Contact Us

Our experienced team can help.

Grovetown, GA Furnace & Air Conditioning Installation, Repair & Maintenance

Giesbrecht HVAC, Inc. is proud to serve the Grovetown community!

We are proud to be part of this community, serving your heating and air conditioning needs. Whether you need repair, replacement or a new installation of a furnace, air conditioner, heat pump or air filtration system, we get the job right the first time. Our certified technicians service all furnace and air conditioning make and models.

Please call us today at (706) 826-0644 to consult with our home comfort specialist.

About Grovetown, GA - Happy to be your hometown Heating & Air Conditioning Contractor!

The community of Grovetown, GA was initially known as "Belair.”  Paul Hamilton Hayne, a famous poet in the pre-Civil War era moved to the area in the 1860’s and solicited the postal service to create the Grovetown post office. The first U.S. mail services started in the late 1870’s. Incorporated in 1881, the new official name of the small village purportedly came from the old Grove Baptist Church that had been in the area for almost a hundred years at that times.  Though this town is small and not an urban center, it is near Augusta. There, you will find historical buildings, amazing culture and food and signs of the Old South everywhere you turn.  The town is situated along the Savannah River and the Riverwalk is an amazing Augusta attraction year-round, and the temps average around 60 degrees in every season. 

Many rich and powerful Augusta citizens had summer homes in Grovetown.  The summers in this area are extremely hot and, at that time, the heat caused disease around the river.  For those visitors who didn’t own vacation homes in town, The Rosland Hotel, (or, the "Eagle") was built in the 1880s. Its huge rotunda was the site of a wide array of community and social events throughout that time. Unfortunately, after becoming a boarding house, it burned in the 1970s.  During the time that wealthy locals used this as a vacation spot, the town’s residents erected shops, restaurants and more.  Soon, the town was a bustling little spot.

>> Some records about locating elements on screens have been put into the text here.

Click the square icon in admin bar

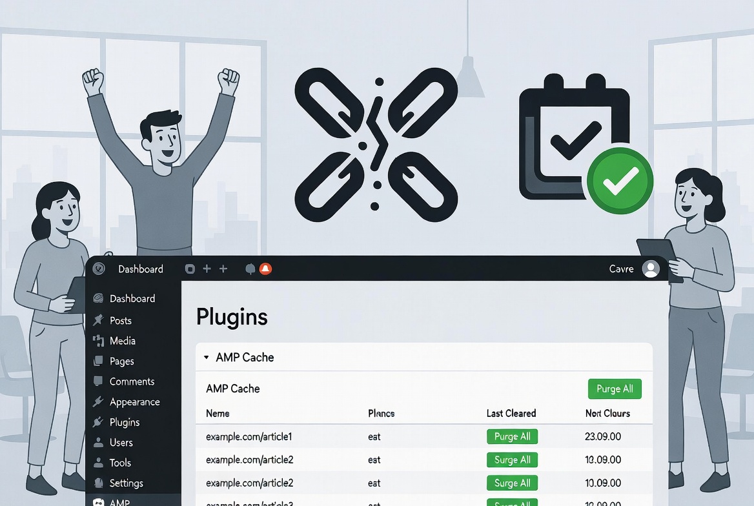pos(190,269)
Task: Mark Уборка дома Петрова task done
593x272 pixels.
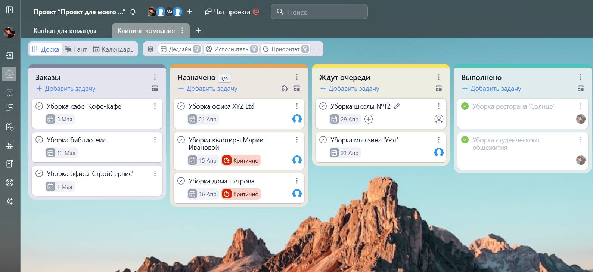Action: click(x=181, y=181)
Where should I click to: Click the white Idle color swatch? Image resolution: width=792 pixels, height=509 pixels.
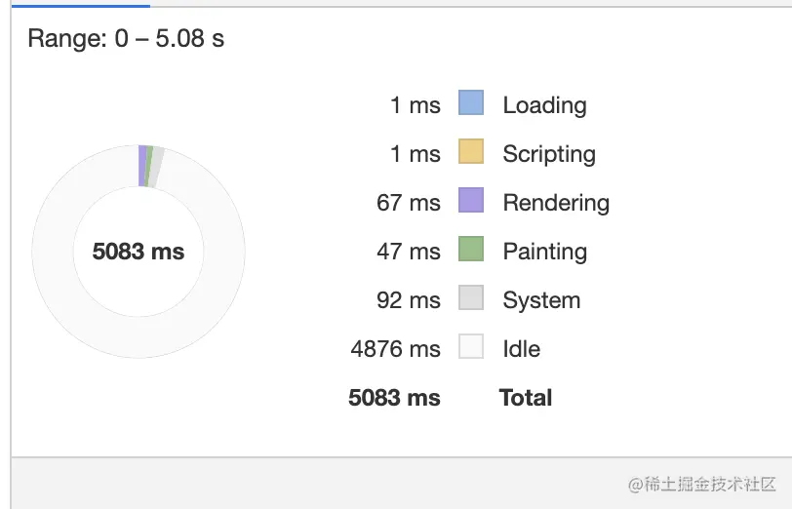(471, 347)
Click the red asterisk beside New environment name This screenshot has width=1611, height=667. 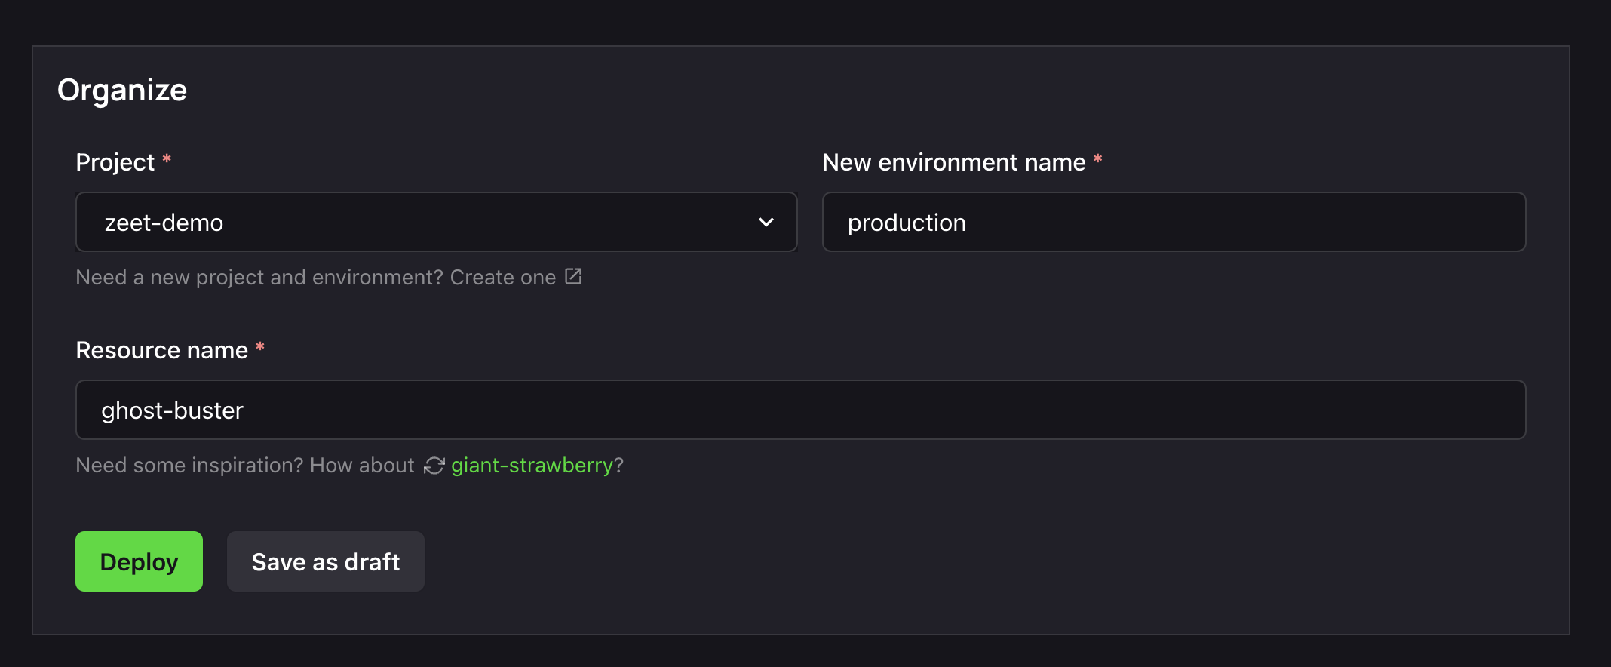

In the 90’s, an old building in town was set to be destroyed, as it was considered a hazard.  But a teacher and resident, Rosa Lee Owens, argued that the historic building was a part of Grovetown history and should be preserved. She suggested that the building be relocated and then restored as a museum.  This proposal was accepted and a budget was made. But, the city budget did not account for the restoration of the edifice. But, Owens was undeterred and began collecting grants and funding. Then, she contacted the Fort Gordon museum curator for advice to design floor plans, then the local high school to ask them to implement a project to build exhibit cases, which she paid for.  As she worked, other locals got excited about the project.  A local historian by the name Charles Lord began collecting and organizing exhibits and many others volunteered their time and services to get the museum up and running. This museum now stands as a symbol of local history, but perhaps even more so of this community’s spirit and devotion.  This is an attraction definitely worth checking out should you be in the area. It would be a great way to escape a hot summer day and stay cool for a while.